One other comment I have regarding marketing your crops. Make sure you know what you have in your bins. Make sure to get accurate moisture, grade and grams/.5-liter weights. This is especially important when marketing oats. We are still seeing elevators using different conversion factors (Avery, Winchester, or Imperial). That is why we need g/.5l weights. That allows buyers to know what they are buying. And then they know it will work into their end users’ programs.
After those comments I should maybe just stick to grain prices. We have seen feed prices soften a bit from 2 months ago. Most buyers have coverage through April and into May. They know there will be issues with road bans and producers busy in the field. We still are seeing historically strong pricing in all feed grains. From the conversations we are having with producers most of the grain (85%) is already priced and a large % of it has moved. This should mean very little clean out pressure in June and July. Sellers do have to remember that September prices and June prices must meet somewhere. No one knows if it will be by current prices dropping to new crop or new crop moving up. Today with it being dry across a large part of central North America I would guess new crop will move up. Just remember what you pay to get this newsletter when you consider the value of my thoughts. As we all know one major rain event through the Midwest and all bets are off.

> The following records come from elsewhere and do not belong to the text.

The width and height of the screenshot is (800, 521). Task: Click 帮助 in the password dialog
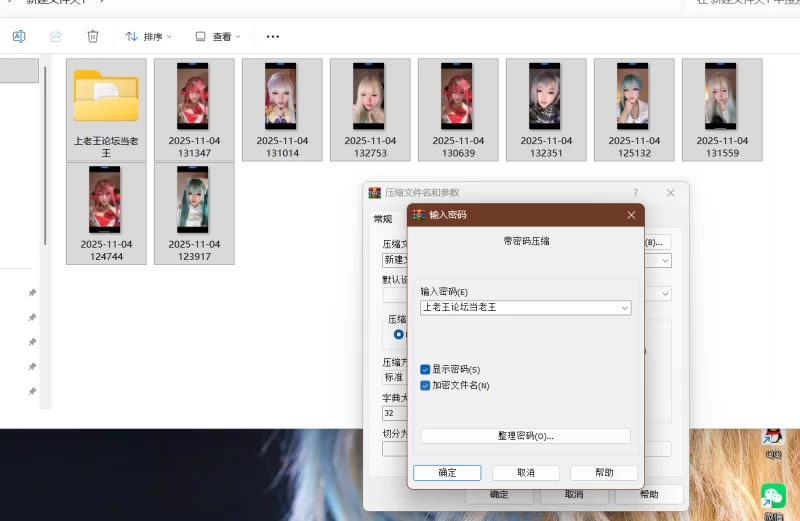click(604, 472)
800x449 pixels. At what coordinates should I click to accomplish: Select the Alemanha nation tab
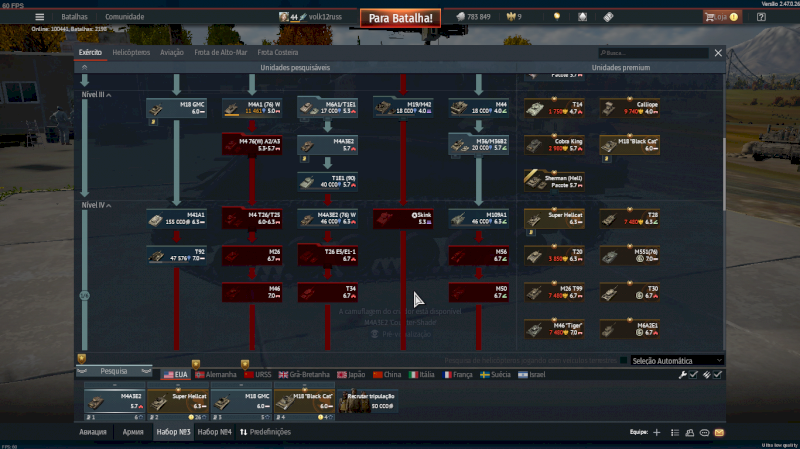pyautogui.click(x=216, y=374)
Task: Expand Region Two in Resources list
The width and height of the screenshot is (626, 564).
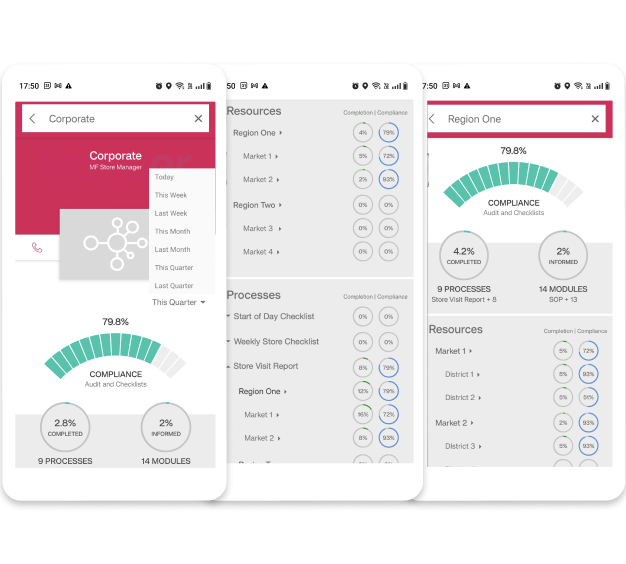Action: pos(257,205)
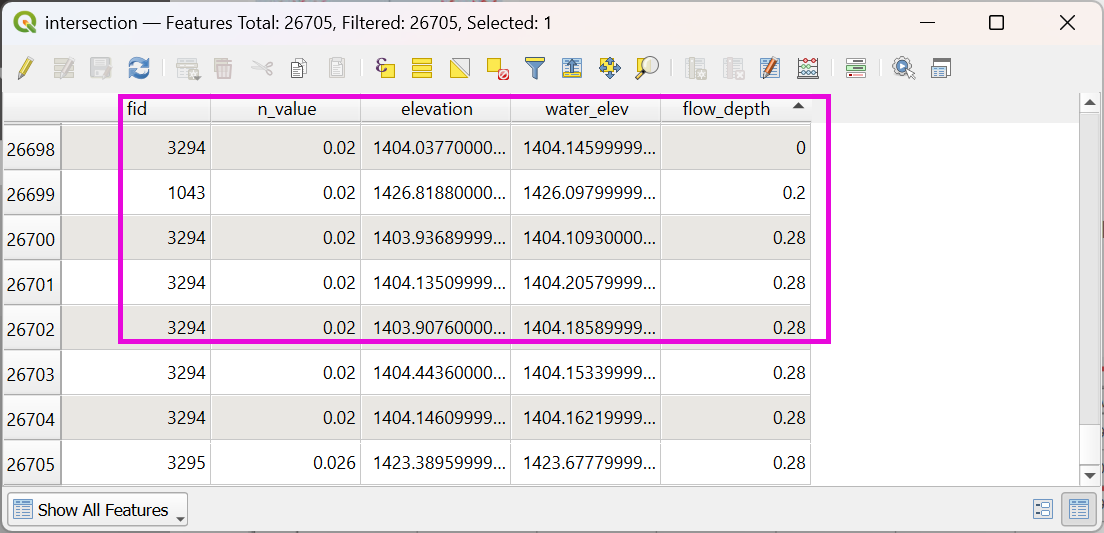Switch to table view
This screenshot has height=533, width=1104.
pyautogui.click(x=1078, y=509)
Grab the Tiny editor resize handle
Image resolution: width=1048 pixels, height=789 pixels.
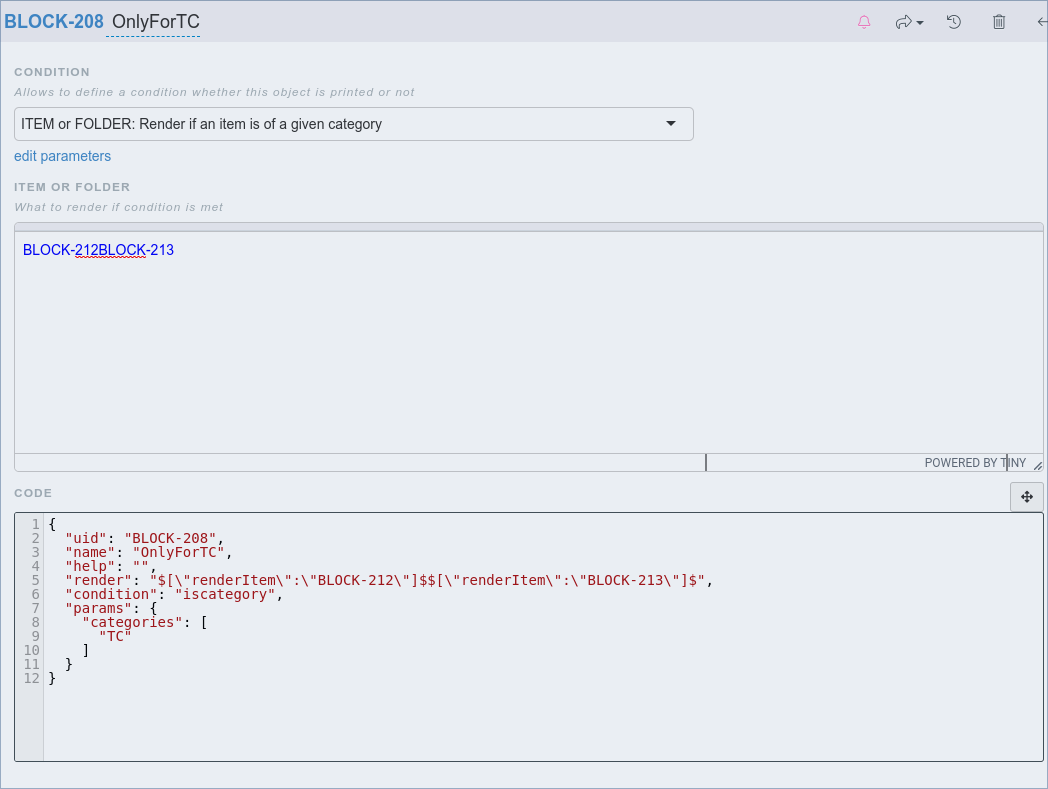tap(1037, 464)
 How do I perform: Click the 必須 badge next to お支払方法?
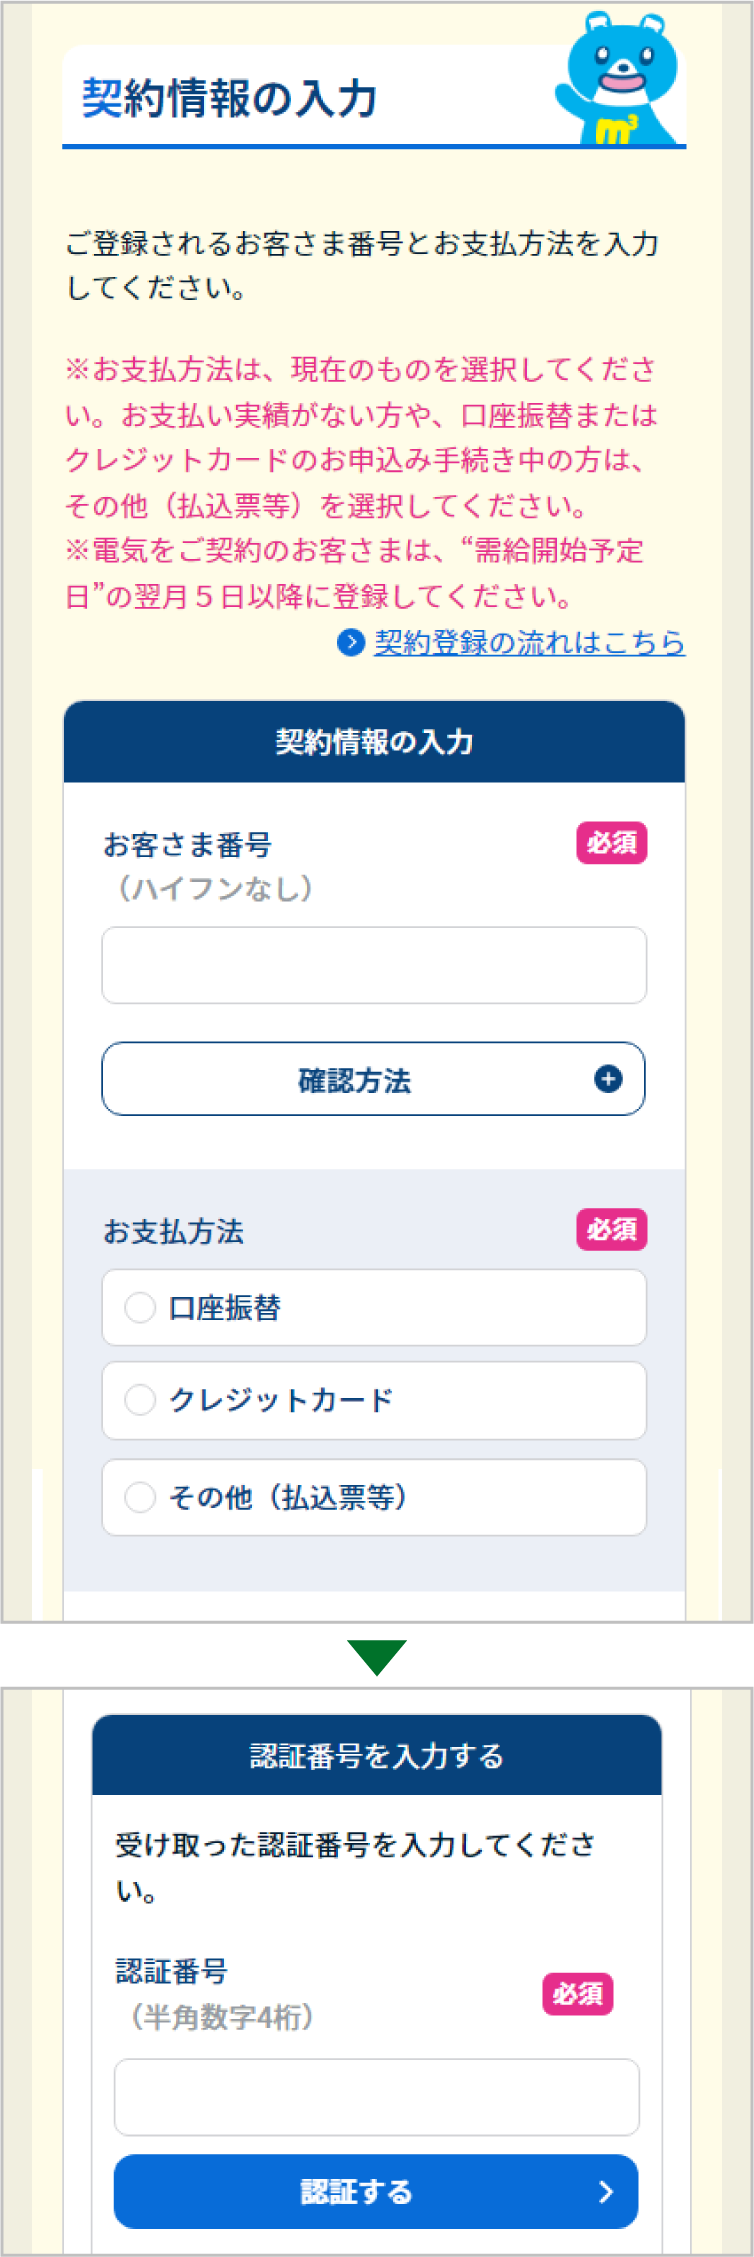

We do have good demand for feed grains of all kinds. The better prices are for June/July movement. The prices are off the highs by 5% for both wheat and barley. If you still have some not prices let us know how much and the specs so we can keep you posted on any selling opportunities.
We still have good demand for heated canola, yellow peas, and all feed grains. Green peas just don’t want to recover to December levels. Flax is still strong as well. $22-23/ bushel. We do have good new crop pricing on several commodities as well.
Give us a call if you have any questions or comments. Lets all think rainy thoughts for the next while and get the crop off to a good start. Until next month.
Quality Grain Marketing
John Falk Richie Yaremko
Marketer – Altona MB Marketer – Yorkton SK
Victor Dorma Reed McDonald
Marketer - Airdrie AB Owner/Marketer – Calgary AB.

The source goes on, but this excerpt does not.